Last Wednesday’s post was about Norvan Falls itself. This week, it’s about the many flowers we saw along the way – a surprising number to be honest.
- Plenty of western (red) columbine, also known as the rainflower – seeing so many of these was the first surprise of the hike.
- Clasping twistedstalk – the second surprise was finding so many of these flowers, well-hidden below their leaves. I hadn’t really looked closely at them before so it was lovely to discover the delicate little bells and to see the kinked stalk that gives the flower its name.
- Bunchberry – so we’ve seen plenty of this by now, but I can’t resist continuing my search for the perfect bunchberry flower to photograph!
- Wild ginger – this was the third surprise, finding wild ginger which I’d never seen along this trail before.
- False lily of the valley – lots of these in bloom, the hard part was knowing which patch to photograph. I decided on this one with a kilometre marker post as a background.
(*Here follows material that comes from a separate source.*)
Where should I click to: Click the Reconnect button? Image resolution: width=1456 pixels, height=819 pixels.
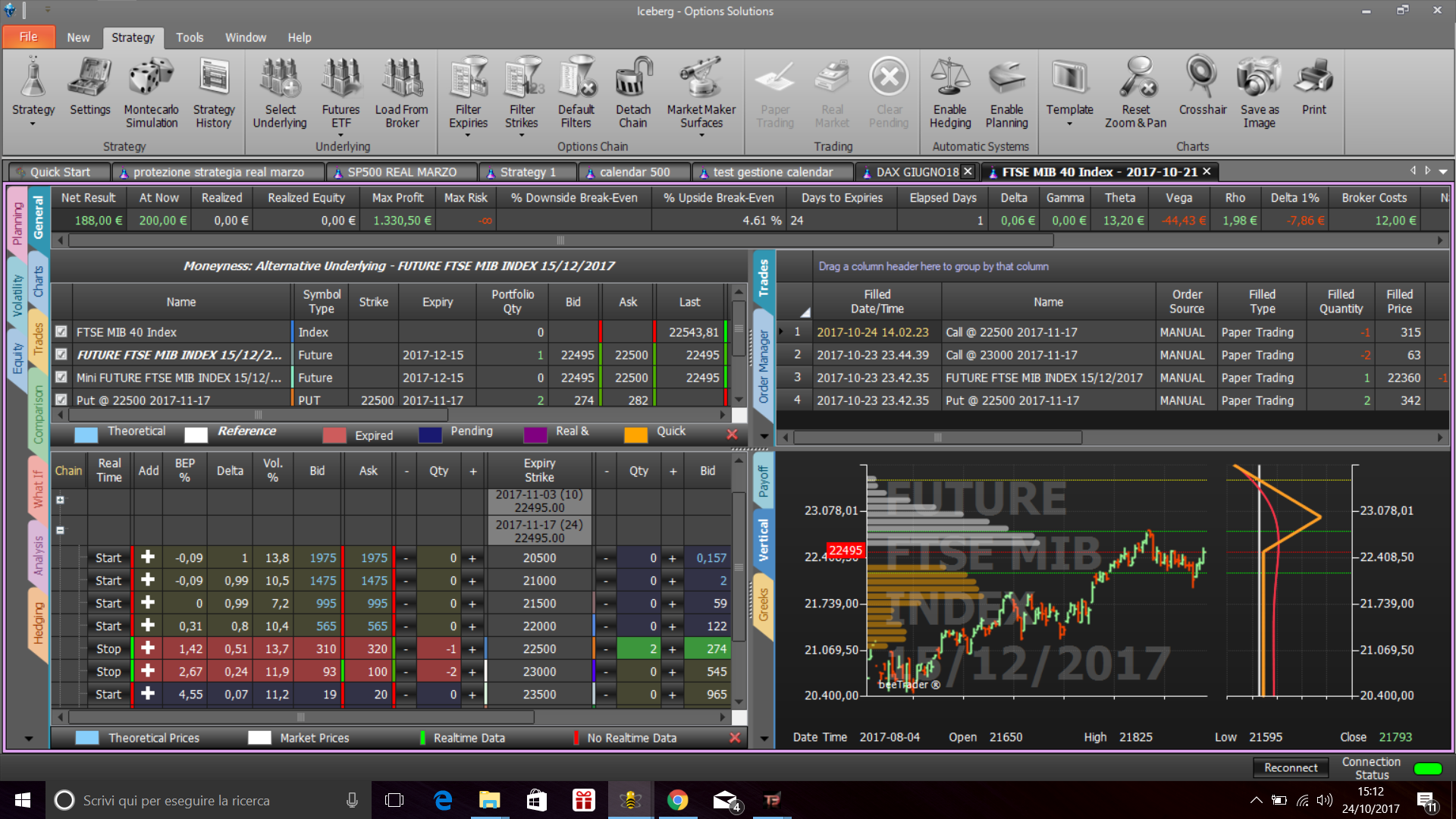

We saw another photographer sizing up a big patch on our way back – I was almost tempted to wait and get the same patch as they were nicely lit, but maybe I’ll save that for another day.
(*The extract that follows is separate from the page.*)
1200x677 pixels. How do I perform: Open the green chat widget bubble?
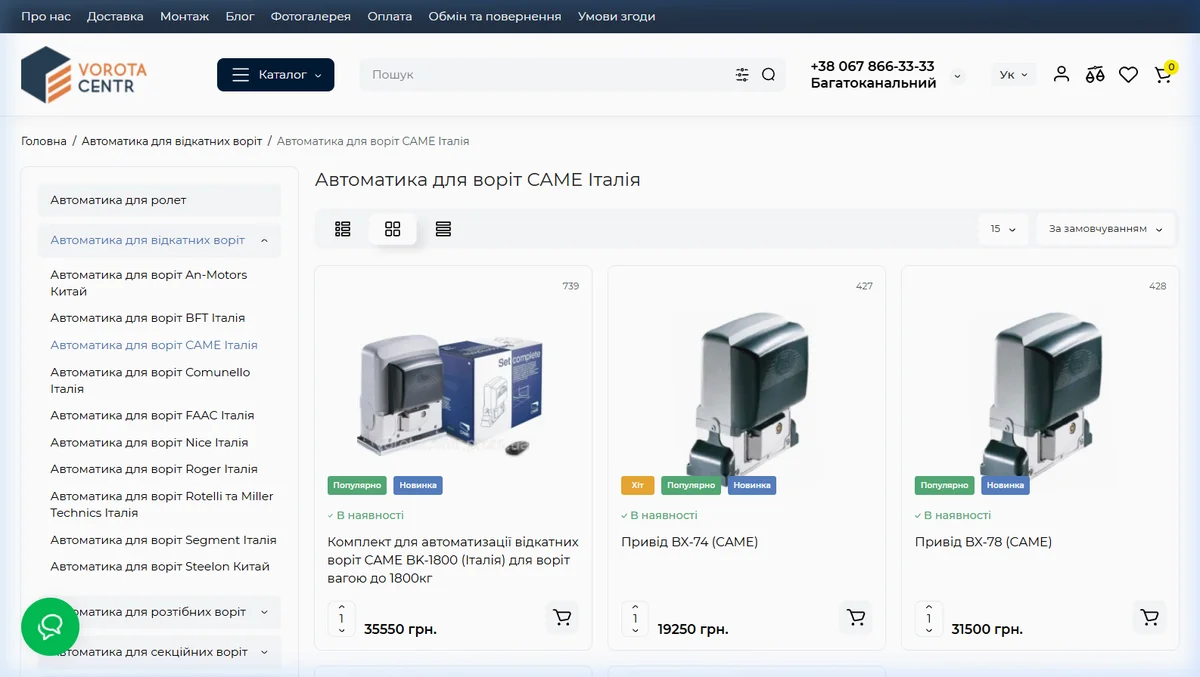coord(50,626)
- Tulip poplar – OK so this wasn’t seen on the hike but near the community centre a few blocks from our apartment. We fell in love with tulip poplars when we lived in Maryland. Our first autumn there we drove out to Shenandoah National Park to see the colourful foliage and were struck by the tunnels of bright yellow created by these trees. And then the following spring we saw the first of their tulip-like flowers and we were hooked. It’s a nice reminder of our time on the east coast.
Yesterday’s wander around Lighthouse Park was unexpectedly sunny and cheery. It’s always nice to be reminded of just how big the trees are, and to enjoy the views from the rocks. No marine life sightings but plenty of bird life including the eagle in the third photo. Find of the day was some harvest brodiaea blooming in the dry grass at Point Atkinson. A couple of hours well spent!
- It took me many visits to discover this angle on the lighthouse, but now it’s one of my favourite things to do in the park. And it’s not just the lighthouse; the rocks in the foreground have great colour and shape, even looking like miniature fjords, as if we’re viewing a 3-d relief model. I suppose I have Instagram to thank for encouraging me to seek out this view as I kept seeing others’ photos in my scrolling adventures. Now I just have to spend an evening at this spot to catch the warm light of golden hour.
- That tree! For years I assumed this beautifully-shaped tree was a pine – after all, the Latin name for the lodgepole (aka shore) pine is Pinus contorta – but a few visits ago I looked a little closer (which is tricky on account of it being on the edge of a cliff) and found that it was a stubborn little western hemlock. I’ve taken many photos of it over our numerous visits to the park but rarely have I been happy with the result. I’m happy to say that has changed with today’s photo, and I really like this one.
- Eagle in a tree, perched at the very top. It was a real treat to get a clear view of it, and a good test of the replacement 55-200 mm lens for our SLRs. What a relief to get well-focused photos again! In a way having a non-functioning telephoto lens for a few months was a useful experiment as it taught me that I do in fact enjoy having access to that extra reach. Even with this lens, though, I still had to crop the photo significantly to create this image.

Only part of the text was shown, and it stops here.